The Price-to-Earnings Ratio:

This is calculated by dividing the current share price by the company’s earnings per share. Earnings per share is calculated by dividing the year’s profits by the number of shares in circulation. All this information can easily be found online on Google Finance or Bloomberg. A Price-to-Earnings ratio of 15 means that a stock’s price is 15 times the amount of profit attributed to that company each year. It’s important not to Generally, a P/E ratio of below 15 is considered good value while above 15 starts to get expensive.

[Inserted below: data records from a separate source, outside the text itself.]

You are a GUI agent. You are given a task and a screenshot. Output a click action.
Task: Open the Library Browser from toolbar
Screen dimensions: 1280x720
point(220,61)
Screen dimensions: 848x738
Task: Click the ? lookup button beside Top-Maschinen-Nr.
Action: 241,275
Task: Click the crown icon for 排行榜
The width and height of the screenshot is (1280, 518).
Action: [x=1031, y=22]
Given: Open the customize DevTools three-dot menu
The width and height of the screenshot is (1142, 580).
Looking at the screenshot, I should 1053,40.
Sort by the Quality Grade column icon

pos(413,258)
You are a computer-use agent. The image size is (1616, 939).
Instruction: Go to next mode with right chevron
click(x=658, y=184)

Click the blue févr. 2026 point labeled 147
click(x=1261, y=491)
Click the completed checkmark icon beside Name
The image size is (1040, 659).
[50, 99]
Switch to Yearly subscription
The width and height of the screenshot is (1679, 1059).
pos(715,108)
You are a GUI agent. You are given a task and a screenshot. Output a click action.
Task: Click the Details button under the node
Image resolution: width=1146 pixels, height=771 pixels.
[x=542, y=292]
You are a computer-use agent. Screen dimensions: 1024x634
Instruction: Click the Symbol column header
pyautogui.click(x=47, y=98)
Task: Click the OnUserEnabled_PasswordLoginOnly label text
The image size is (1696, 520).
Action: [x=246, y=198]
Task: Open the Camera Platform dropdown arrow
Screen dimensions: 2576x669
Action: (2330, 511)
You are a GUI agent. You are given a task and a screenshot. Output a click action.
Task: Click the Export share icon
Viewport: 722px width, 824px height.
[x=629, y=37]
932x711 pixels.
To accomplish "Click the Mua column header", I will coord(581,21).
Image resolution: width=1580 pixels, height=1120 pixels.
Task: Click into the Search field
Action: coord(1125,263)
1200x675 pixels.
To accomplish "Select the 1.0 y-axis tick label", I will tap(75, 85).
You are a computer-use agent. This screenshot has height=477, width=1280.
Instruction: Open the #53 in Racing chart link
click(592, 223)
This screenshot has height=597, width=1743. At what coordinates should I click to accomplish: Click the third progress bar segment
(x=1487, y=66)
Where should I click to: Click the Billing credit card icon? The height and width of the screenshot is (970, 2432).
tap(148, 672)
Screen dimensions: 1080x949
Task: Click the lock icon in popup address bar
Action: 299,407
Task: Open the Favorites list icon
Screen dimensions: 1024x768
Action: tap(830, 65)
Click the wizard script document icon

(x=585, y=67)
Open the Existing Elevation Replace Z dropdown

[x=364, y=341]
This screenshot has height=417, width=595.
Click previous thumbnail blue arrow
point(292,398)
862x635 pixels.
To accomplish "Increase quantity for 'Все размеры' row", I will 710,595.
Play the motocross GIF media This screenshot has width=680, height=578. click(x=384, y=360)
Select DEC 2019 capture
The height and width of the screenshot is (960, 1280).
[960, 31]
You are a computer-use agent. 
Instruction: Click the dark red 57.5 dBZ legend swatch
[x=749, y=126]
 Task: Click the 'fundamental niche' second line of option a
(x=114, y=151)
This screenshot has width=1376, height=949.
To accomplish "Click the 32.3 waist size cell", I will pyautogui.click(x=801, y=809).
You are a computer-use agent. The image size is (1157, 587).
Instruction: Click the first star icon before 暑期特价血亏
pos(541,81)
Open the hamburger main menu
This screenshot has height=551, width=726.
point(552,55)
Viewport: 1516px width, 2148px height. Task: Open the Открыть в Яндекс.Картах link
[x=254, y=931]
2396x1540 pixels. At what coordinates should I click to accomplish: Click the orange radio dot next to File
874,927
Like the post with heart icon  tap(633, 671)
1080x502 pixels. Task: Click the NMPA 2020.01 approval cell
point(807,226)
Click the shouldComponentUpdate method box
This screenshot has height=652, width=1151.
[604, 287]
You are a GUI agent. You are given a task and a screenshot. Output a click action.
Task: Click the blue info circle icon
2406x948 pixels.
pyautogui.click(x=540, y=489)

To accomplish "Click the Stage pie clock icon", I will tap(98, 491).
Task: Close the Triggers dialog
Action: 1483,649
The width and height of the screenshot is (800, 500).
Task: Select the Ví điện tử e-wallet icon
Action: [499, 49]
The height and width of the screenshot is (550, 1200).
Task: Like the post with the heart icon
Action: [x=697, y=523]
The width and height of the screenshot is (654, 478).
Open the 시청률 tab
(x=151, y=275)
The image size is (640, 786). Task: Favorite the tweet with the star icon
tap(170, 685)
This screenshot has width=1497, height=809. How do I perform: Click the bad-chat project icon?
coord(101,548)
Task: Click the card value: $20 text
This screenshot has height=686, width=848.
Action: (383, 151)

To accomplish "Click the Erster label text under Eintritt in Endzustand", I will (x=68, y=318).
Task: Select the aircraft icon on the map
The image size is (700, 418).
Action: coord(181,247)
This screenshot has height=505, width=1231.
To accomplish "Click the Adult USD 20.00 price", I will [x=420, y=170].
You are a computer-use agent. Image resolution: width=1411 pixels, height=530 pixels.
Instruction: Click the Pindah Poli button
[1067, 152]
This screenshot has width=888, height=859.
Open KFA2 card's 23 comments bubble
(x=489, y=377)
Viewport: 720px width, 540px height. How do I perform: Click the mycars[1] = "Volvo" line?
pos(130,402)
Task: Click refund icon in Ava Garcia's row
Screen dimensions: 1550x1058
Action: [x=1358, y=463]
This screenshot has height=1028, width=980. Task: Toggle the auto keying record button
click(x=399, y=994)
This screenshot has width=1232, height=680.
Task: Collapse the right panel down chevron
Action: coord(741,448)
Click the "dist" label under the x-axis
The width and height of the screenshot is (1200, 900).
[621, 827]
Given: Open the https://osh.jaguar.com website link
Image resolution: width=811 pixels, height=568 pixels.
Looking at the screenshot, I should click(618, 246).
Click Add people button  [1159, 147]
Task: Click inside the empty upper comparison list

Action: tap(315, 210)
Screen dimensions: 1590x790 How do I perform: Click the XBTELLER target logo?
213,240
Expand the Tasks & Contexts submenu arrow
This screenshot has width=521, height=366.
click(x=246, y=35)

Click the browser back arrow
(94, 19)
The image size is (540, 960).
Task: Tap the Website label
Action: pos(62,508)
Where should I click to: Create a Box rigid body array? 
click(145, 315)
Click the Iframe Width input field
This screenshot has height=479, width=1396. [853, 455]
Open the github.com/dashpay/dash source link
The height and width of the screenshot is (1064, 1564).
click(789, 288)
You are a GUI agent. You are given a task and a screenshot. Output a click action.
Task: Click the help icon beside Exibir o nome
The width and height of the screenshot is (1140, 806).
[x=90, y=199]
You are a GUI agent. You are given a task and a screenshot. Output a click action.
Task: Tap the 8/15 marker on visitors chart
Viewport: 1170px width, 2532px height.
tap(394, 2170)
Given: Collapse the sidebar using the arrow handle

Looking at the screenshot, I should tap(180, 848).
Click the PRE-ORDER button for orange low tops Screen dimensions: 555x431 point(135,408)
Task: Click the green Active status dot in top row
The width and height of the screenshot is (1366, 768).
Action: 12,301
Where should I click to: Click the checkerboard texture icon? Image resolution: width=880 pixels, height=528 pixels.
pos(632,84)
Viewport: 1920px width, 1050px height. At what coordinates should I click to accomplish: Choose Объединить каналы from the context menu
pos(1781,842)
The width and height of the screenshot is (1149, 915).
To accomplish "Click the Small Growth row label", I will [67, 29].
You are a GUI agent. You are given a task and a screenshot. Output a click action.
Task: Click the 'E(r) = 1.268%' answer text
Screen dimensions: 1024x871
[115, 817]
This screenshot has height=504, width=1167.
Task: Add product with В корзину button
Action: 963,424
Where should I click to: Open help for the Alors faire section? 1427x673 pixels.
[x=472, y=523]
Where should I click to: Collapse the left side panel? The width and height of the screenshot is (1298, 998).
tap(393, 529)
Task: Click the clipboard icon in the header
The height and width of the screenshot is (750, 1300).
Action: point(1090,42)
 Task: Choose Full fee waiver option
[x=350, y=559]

However, a some sectors have lower average P/Es than others, so it is important to compare a company’s P/E with others in a similar industry. Typically, house builders have P/Es of less than 10, while tech companies can often have P/Es well over 100. However, if a company has a low P/E, meaning that it’s share price is low compared to its earnings, this could mean that the company’s profits are expected to be low for the coming year. Therefore, it’s important to investigate and do your research before making investment decisions.

The Dividend Yield:

We touched on dividends earlier. Shares often also pay a dividend, which means that a share of that year’s earnings-per-share is paid out to shareholders. The dividend yield is last year’s dividend expressed as a percentage of the current share price. So, for example: Company X’s shares are worth 100p each and last year the company paid a dividend of 5p. Therefore 5p/100p means that the dividend yield is 5%, which is actually above the FTSE 100 average of 4.4%.

However, since the dividend yield uses last year’s figures, you should check that the current year’s dividend is expected to be roughly the same, or higher. It is rare for a company to pay a dividend that is above 8%. Often, if you see a yield of around 8-12%, this is likely to be because people think that the company is going to do badly meaning that the share price is low relative to last year’s dividend. Once again, you need to research the stock and make sure that the company will pay a similar dividend in the current year and in the future.

Free Cash Flow:

This is a little trickier to define. Profits are not the same as “cash flow”. When a company makes a profit, it will have to reinvest some of that money into the business, which is called capital expenditure, use it to pay off debts and off course pay a dividend. Free cash flow is the amount of money left over once money comes in and capital expenditure is paid. If a company has high free cash flow, it likely has a growing cash balance. This can be found on a company’s cash flow statement, which will be available online.

These are just a few things a value investor might look for when picking a stock.